Il movimento termina quietamente con il materiale iniziale sopra un ostinato
di timpani che sposta l’attenzione sulla scansione ritmica
dell’accompagnamento; questa sorta di idea circolare, cioè di
concludere il movimento con la reminiscenza dell’inizio, e la scansione ritmica stessa
sembrano rendere omaggio all’Allegretto della settima Sinfonia di
Beethoven, uno dei momenti universalmente più amati della storia della musica.
Il movimento
conclusivo porta indicazione di tempo Allegro vivace. Si tratta di un
rondò dal carattere spigliato, con passaggi di una vivacità quasi mozartiana
dove non si lesina un impiego virtuosistico degli strumenti a fiato e un certo
impegno tecnico per l’intera orchestra. A momenti l’atmosfera
assume una certa tinta grottesca, ad esempio nella sezione Alla marcia e
nella parossistica tarantella che, su un deciso accordo di do maggiore,
conclude l’intera sinfonia.
Fresca di
composizione, la Passio Christi di Paolo Molinari reca la dedica
nientemeno che a Igor Stravinsky, a pochi giorni dal cinquantesimo anniversario
della scomparsa. E volendo, sin dall’iniziale Allegro sostenuto ed
energico, vuoi per le sottigliezze ritmiche, per il massiccio uso degli
ottoni e per una certa vicinanza tematica, il compositore, facendo propri tutti
questi elementi, sembra effettivamente evocare lo spirito del grande russo all’epoca
dei suoi grandi balletti parigini. Sette i momenti che, nel brano, si
susseguono senza soluzione di continuità, ciascuno dotato di una propria
distintiva atmosfera pur mantenendo una coerenza tematica lungo il dipanarsi
del discorso musicale. Prima del Maestoso conclusivo, caratterizzato da una
poderosa verticalità ritmica, abbiamo la ripresa del materiale dell’inizio.

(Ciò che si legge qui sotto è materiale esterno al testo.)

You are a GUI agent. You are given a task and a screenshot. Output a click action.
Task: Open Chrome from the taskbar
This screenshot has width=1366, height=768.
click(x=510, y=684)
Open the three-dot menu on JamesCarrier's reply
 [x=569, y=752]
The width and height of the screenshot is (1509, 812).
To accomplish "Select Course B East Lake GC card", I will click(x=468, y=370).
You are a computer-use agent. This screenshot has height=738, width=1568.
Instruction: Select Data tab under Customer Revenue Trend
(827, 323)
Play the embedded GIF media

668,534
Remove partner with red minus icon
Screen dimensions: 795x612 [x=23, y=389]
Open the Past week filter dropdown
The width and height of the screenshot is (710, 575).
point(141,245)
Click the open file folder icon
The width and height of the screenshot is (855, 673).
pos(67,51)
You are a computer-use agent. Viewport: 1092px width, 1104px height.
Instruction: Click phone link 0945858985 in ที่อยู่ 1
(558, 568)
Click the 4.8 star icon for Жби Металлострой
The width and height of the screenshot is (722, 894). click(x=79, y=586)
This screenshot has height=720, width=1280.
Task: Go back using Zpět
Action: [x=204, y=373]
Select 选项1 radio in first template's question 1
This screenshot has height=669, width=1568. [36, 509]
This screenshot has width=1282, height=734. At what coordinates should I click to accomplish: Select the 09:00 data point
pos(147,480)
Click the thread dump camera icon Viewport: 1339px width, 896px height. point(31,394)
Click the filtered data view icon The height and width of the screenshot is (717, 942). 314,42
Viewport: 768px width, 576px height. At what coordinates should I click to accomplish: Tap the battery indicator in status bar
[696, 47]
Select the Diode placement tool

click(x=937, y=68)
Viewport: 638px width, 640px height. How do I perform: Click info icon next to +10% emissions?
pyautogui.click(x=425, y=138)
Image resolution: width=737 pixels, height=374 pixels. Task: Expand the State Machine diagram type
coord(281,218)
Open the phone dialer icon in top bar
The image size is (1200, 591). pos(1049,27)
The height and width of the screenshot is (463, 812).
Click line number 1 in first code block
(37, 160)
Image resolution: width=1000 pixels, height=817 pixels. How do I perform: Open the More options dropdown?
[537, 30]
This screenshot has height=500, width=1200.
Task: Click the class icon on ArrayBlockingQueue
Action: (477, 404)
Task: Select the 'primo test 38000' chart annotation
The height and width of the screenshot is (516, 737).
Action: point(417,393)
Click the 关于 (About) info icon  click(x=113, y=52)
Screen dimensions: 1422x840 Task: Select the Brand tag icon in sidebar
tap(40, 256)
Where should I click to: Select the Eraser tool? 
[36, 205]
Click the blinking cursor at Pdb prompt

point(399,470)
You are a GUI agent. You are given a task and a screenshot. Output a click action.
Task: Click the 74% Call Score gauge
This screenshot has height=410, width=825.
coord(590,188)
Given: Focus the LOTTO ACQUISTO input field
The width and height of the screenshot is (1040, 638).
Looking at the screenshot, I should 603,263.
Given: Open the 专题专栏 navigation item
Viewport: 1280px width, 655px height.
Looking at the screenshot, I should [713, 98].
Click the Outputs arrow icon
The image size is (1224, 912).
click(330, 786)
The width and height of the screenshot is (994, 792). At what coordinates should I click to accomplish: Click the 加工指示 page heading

L’impasto orchestrale sembra voler pure rendere omaggio alle
soluzioni coloristiche proprie di un altro grande russo, Alexander Scriabin.
Il concerto si
snoda quindi in un programma variegato, per stili e sonorità, e vede
protagonisti una pietra miliare del repertorio (Ravel), una novità assoluta
(Molinari) e una rarità (Weill).
Impegnata nell’esecuzione è l’Orchestra Senzaspine, realtà
bolognese nata nel 2013 e ormai affermata sul territorio e a livello nazionale;
realtà che sin dai primi mesi di vita collabora attivamente con il
Conservatorio.
Sul podio
troviamo la nostra laureanda al Biennio di Direzione d’Orchestra Alissia Venier, musicista
che può vantare esperienze professionali nazionali e internazionali e, nel
2018, insignita del prestigioso Premio Nazionale delle Arti.